Dall’Italia al Messico, dal Brasile al Giappone fino alla Germania, nelle ultime settimane Greenpeace è entrata in azione in 16 sedi di Siemens per chiedere al gigante tedesco di non partecipare alla costruzione della diga idroelettrica di São Luiz do Tapajós, mega progetto che devasterebbe il cuore dell’Amazzonia.
Greenpeace in azione in tutto il mondo con un messaggio per Siemens: “Salva il cuore dell’Amazzonia!”
Questa opera, la più grande tra le 43 dighe previste sul fiume amazzonico Tapajós, potrebbe sommergere 400 chilometri quadri di foresta pluviale incontaminata, portando inoltre alla deforestazione di un’area di 2.200 chilometri quadri per la costruzione di strade e infrastrutture necessarie alla realizzazione della diga. Un grave pericolo per la biodiversità della regione, che priverebbe gli indigeni Munduruku e le comunità tradizionali delle loro terre e dei loro mezzi di sussistenza.

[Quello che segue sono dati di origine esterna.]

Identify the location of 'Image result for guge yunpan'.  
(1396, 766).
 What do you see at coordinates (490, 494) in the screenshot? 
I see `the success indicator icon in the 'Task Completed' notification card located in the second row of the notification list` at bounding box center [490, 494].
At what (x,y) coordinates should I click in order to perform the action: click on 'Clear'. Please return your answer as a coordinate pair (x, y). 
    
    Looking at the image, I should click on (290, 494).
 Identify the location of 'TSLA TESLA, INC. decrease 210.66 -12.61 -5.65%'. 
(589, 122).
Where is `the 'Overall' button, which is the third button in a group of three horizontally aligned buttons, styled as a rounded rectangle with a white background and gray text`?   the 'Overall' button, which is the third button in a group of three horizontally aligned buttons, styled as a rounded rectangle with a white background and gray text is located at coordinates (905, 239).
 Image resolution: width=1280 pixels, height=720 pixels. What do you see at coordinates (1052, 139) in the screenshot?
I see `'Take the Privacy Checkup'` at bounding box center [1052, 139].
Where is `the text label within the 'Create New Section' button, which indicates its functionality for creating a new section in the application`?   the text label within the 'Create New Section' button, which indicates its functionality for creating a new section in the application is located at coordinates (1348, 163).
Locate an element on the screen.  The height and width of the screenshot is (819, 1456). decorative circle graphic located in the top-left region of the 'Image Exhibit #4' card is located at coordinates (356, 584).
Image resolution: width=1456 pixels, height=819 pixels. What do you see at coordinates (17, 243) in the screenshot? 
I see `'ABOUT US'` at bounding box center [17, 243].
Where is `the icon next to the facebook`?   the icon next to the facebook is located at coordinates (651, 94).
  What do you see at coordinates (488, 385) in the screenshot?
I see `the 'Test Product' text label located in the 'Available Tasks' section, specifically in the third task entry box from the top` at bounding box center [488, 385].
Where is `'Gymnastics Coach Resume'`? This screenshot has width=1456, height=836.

Più di 20 attivisti di Greenpeace hanno protestato presso la sede della Siemens a Vienna, Austria contro potenziale coinvolgimento della società nella distruttivo São Luiz do Tapajós diga in Amazzonia. Lo striscione è composto da due ingressi per i lavoratori dipendenti che, per passare, dovranno decidere: attraverso la “distruzione” o “protezione”.
L’organizzazione ambientalista, supportata da un milione di persone che hanno aderito all’appello, chiede inoltre a Siemens – una delle poche aziende a livello mondiale in grado di realizzare turbine idroelettriche per mega dighe – di assumere una posizione netta contro la distruzione della foresta, ed esprimersi in favore del rispetto dei diritti delle popolazioni indigene, dichiarando pubblicamente che non parteciperà al progetto di costruzione della mega-diga di São Luiz do Tapajós.
«Lo scorso 7 luglio siamo entrati in azione anche in Italia, a Milano, per spingere Siemens a non replicare quanto fatto con la diga di Belo Monte, nota per il suo devastante impatto ambientale, e includere la protezione delle foreste nelle proprie innovative politiche di sostenibilità ambientale», dichiara Martina Borghi, campagna foreste di Greenpeace Italia. «Investire nello sviluppo di tecnologie capaci sfruttare il potenziale dell’energia solare ed eolica del Brasile sarebbe di gran lunga una mossa meno dannosa e più lungimirante», conclude.